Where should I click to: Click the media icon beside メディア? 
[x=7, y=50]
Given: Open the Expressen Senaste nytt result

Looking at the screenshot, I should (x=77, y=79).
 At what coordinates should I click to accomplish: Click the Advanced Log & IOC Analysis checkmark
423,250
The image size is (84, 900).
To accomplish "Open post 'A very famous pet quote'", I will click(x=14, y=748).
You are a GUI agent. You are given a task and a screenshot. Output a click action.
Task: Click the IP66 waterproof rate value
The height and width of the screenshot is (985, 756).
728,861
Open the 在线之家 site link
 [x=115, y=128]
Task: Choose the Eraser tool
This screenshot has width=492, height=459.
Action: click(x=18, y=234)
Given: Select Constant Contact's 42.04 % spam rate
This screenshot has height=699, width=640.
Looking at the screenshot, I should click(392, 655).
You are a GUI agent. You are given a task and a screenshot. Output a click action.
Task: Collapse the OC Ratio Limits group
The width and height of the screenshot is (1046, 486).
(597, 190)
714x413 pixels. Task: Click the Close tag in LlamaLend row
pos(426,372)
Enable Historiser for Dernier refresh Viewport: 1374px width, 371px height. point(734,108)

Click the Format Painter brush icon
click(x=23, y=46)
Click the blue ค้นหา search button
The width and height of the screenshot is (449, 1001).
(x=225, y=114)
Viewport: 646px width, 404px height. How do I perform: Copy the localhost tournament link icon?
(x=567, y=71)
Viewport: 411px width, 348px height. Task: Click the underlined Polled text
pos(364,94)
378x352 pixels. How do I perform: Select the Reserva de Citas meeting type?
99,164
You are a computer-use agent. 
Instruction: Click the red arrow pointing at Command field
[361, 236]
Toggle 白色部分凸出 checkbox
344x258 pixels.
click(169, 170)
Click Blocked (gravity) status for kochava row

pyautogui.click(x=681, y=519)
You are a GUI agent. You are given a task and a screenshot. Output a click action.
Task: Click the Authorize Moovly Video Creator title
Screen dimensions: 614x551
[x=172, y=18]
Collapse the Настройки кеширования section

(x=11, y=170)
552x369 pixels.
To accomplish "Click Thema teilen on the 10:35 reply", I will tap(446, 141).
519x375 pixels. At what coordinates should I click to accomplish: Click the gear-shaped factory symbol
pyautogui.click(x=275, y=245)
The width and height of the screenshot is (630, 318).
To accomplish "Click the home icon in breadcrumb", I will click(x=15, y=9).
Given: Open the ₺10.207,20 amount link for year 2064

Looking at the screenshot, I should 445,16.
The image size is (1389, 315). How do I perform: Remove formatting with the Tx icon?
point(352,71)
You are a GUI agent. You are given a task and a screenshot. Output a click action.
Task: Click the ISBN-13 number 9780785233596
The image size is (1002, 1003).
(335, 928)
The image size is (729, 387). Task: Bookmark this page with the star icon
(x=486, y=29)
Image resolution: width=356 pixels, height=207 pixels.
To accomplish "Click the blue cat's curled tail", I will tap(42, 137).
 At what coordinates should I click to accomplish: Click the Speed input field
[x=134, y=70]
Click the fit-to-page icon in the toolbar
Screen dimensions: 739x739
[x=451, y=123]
┄┄┄┄┄┄┄┄┄┄┄┄┄┄┄┄┄┄┄┄
### TASK
The answer is the full set of records, printed exactly as given.

### YOUR RESPONSE
Where should I click to: Click the media icon beside メディア? 
[x=7, y=50]
Given: Open the Expressen Senaste nytt result

Looking at the screenshot, I should (x=77, y=79).
 At what coordinates should I click to accomplish: Click the Advanced Log & IOC Analysis checkmark
423,250
The image size is (84, 900).
To accomplish "Open post 'A very famous pet quote'", I will click(x=14, y=748).
You are a GUI agent. You are given a task and a screenshot. Output a click action.
Task: Click the IP66 waterproof rate value
The height and width of the screenshot is (985, 756).
728,861
Open the 在线之家 site link
 [x=115, y=128]
Task: Choose the Eraser tool
This screenshot has width=492, height=459.
Action: click(x=18, y=234)
Given: Select Constant Contact's 42.04 % spam rate
This screenshot has height=699, width=640.
Looking at the screenshot, I should click(392, 655).
You are a GUI agent. You are given a task and a screenshot. Output a click action.
Task: Collapse the OC Ratio Limits group
The width and height of the screenshot is (1046, 486).
(597, 190)
714x413 pixels. Task: Click the Close tag in LlamaLend row
pos(426,372)
Enable Historiser for Dernier refresh Viewport: 1374px width, 371px height. point(734,108)

Click the Format Painter brush icon
click(x=23, y=46)
Click the blue ค้นหา search button
The width and height of the screenshot is (449, 1001).
(x=225, y=114)
Viewport: 646px width, 404px height. How do I perform: Copy the localhost tournament link icon?
(x=567, y=71)
Viewport: 411px width, 348px height. Task: Click the underlined Polled text
pos(364,94)
378x352 pixels. How do I perform: Select the Reserva de Citas meeting type?
99,164
You are a computer-use agent. 
Instruction: Click the red arrow pointing at Command field
[361, 236]
Toggle 白色部分凸出 checkbox
344x258 pixels.
click(169, 170)
Click Blocked (gravity) status for kochava row

pyautogui.click(x=681, y=519)
You are a GUI agent. You are given a task and a screenshot. Output a click action.
Task: Click the Authorize Moovly Video Creator title
Screen dimensions: 614x551
[x=172, y=18]
Collapse the Настройки кеширования section

(x=11, y=170)
552x369 pixels.
To accomplish "Click Thema teilen on the 10:35 reply", I will tap(446, 141).
519x375 pixels. At what coordinates should I click to accomplish: Click the gear-shaped factory symbol
pyautogui.click(x=275, y=245)
The width and height of the screenshot is (630, 318).
To accomplish "Click the home icon in breadcrumb", I will click(x=15, y=9).
Given: Open the ₺10.207,20 amount link for year 2064

Looking at the screenshot, I should 445,16.
The image size is (1389, 315). How do I perform: Remove formatting with the Tx icon?
point(352,71)
You are a GUI agent. You are given a task and a screenshot. Output a click action.
Task: Click the ISBN-13 number 9780785233596
The image size is (1002, 1003).
(335, 928)
The image size is (729, 387). Task: Bookmark this page with the star icon
(x=486, y=29)
Image resolution: width=356 pixels, height=207 pixels.
To accomplish "Click the blue cat's curled tail", I will tap(42, 137).
 At what coordinates should I click to accomplish: Click the Speed input field
[x=134, y=70]
Click the fit-to-page icon in the toolbar
Screen dimensions: 739x739
[x=451, y=123]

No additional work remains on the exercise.